- _What is being asked_:
Lines with the word "agent" in them are the ones to copy from the records.

- _Material for this exercise_:
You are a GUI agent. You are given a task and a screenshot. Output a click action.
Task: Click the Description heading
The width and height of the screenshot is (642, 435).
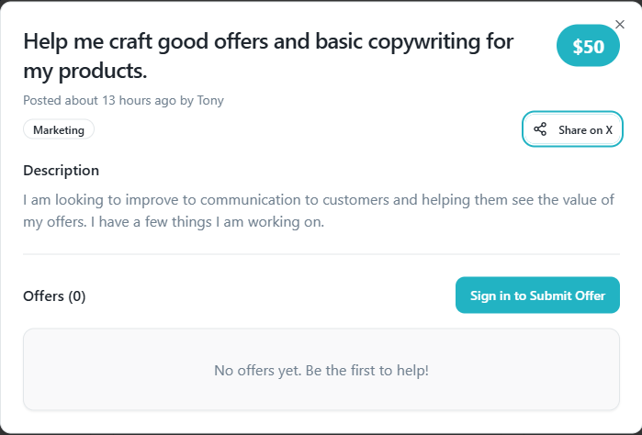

--

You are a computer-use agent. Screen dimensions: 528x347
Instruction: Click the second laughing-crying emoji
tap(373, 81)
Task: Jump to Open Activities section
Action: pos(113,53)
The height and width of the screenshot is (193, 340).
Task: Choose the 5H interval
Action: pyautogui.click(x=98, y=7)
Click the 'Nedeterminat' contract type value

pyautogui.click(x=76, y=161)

- _Response box_:
You are a GUI agent. You are given a task and a screenshot. Output a click action.
You are a computer-use agent. Screen dimensions: 528x347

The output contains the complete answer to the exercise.